**Activity:**
Write out the part of the Banned Books Week notice that begins with "There are numerous" and stops after "our YouTube channel.", keeping every word and mark unchanged.

**Reading text:**
======

Did you know that the American classic Huckleberry Finn by Mark Twain was once banned in the United States? Twain’s book is one of the most-challenged of all time and is frequently challenged even today for being “racially insensitive,” “oppressive,” and “perpetuating racism.”
There are numerous examples of banned books throughout the decades, and the UC San Diego Library is celebrating the power and freedom to read by participating in the nationally recognized Banned Books Week this fall. Events at UC San Diego draw awareness to censorship while highlighting the value of free and open access to information. Join us at the following events, learn more and share your opinions!
- Live Read Out Event, Wednesday, Oct. 1, 11:30am-2pm in front of Geisel Library near the Silent Tree. Participants have the chance to read excerpts from banned books and record a video of their reading. We’ll have banned books on-hand to browse, freebie give-aways, and you can listen to other readings and learn more about banned books.
- Make your Own Video for our Virtual Readout, send it to us, and we’ll feature it in our YouTube channel.
- Fahrenheit 451 Film Screening, Wednesday, Oct. 1, 5:30pm, Seuss Room, Geisel Library. Ray Bradbury wrote this futuristic and controversial book in 1953. The novel presents a future American society where books are outlawed and “firemen” burn any that are found. The title refers to the temperature that Bradbury understood to be the autoignition point of paper. That same year a middle school in Irvine, CA utilized an expurgated version of the text in which all the “hells” and “damns” were blacked out. Other complaints have said the book went against objectors religious beliefs. Join us for a film adaptation of this classic novel as we explore the controversy of this American novel.
Mid-September through the end of October exhibits will be on display in various locations of Geisel Library and Biomedical Library Buildings. Exhibits feature items from our collection and information about banned books, censorship and intellectual freedom. This year’s national Banned Books Week theme is graphic novels, and we’re featuring information on the Comics Code and banned comics, as well as banned books across the decades and twice-banned books. Movies made from banned books, medical and science banned books, the early history of banned books, and banned and censored 19th and 20th century literary classics are also showcased in these displays.

======

Stored data:
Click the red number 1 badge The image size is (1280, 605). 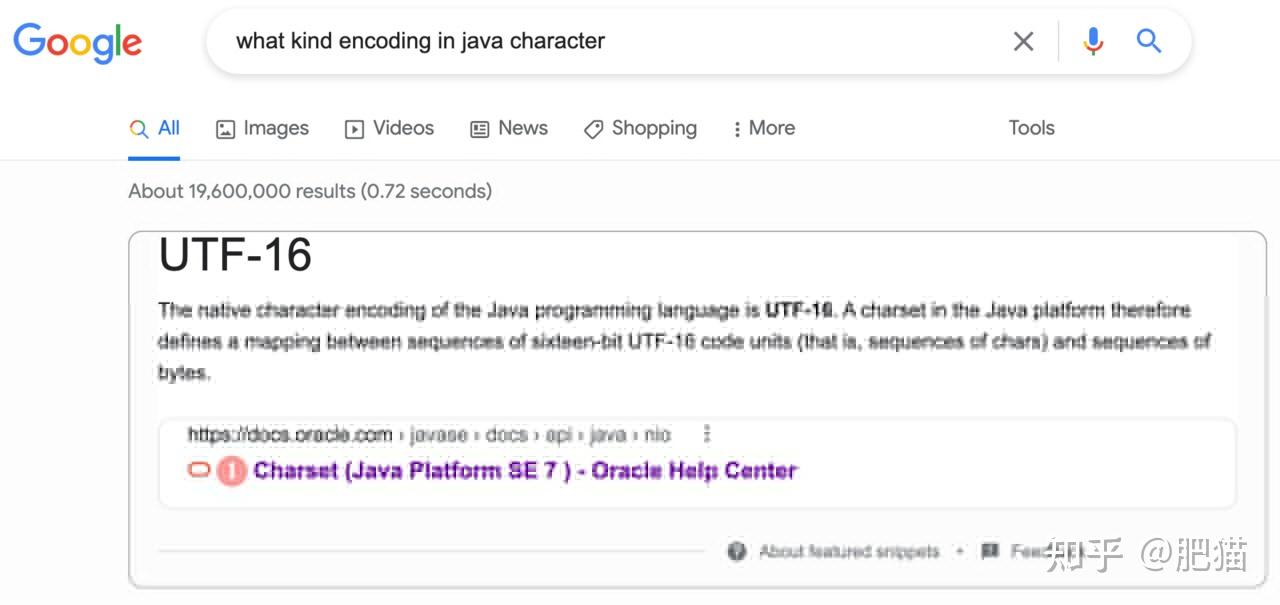[x=231, y=470]
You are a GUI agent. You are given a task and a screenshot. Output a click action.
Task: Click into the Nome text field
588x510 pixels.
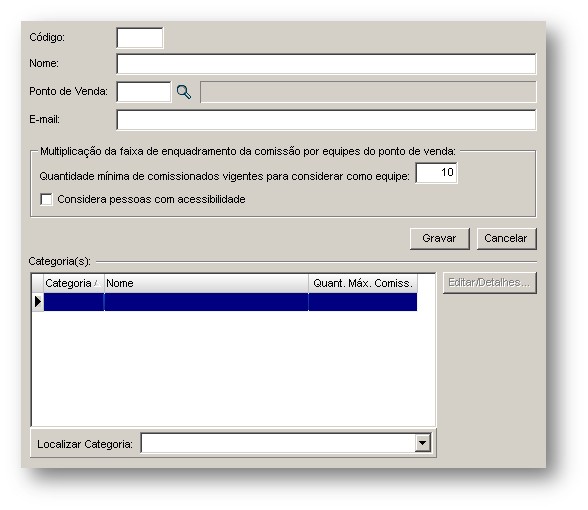326,64
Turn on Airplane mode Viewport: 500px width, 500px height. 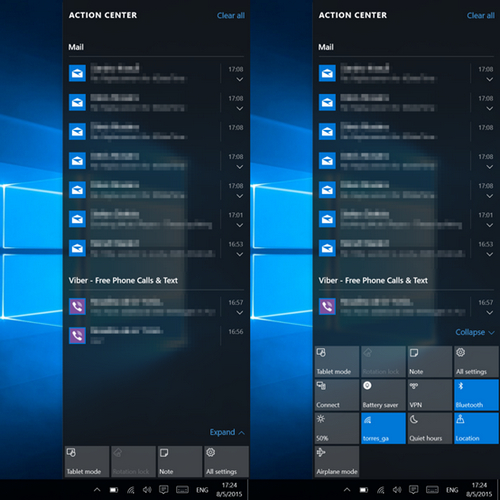[x=337, y=462]
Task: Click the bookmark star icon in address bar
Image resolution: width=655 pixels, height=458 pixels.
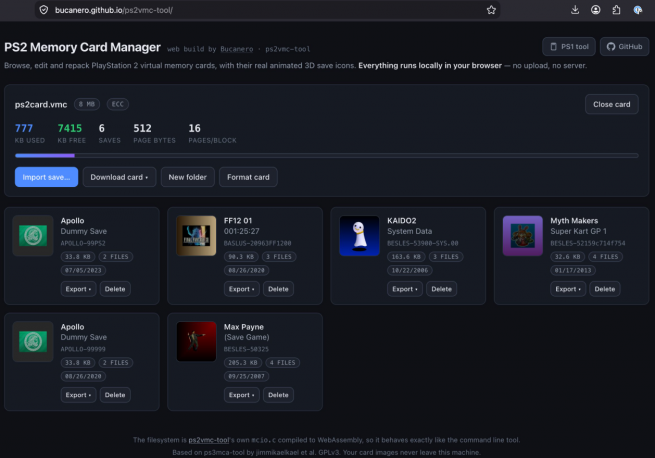Action: (x=491, y=10)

======

**Solution to this task:**
There are numerous examples of banned books throughout the decades, and the UC San Diego Library is celebrating the power and freedom to read by participating in the nationally recognized Banned Books Week this fall. Events at UC San Diego draw awareness to censorship while highlighting the value of free and open access to information. Join us at the following events, learn more and share your opinions!
- Live Read Out Event, Wednesday, Oct. 1, 11:30am-2pm in front of Geisel Library near the Silent Tree. Participants have the chance to read excerpts from banned books and record a video of their reading. We’ll have banned books on-hand to browse, freebie give-aways, and you can listen to other readings and learn more about banned books.
- Make your Own Video for our Virtual Readout, send it to us, and we’ll feature it in our YouTube channel.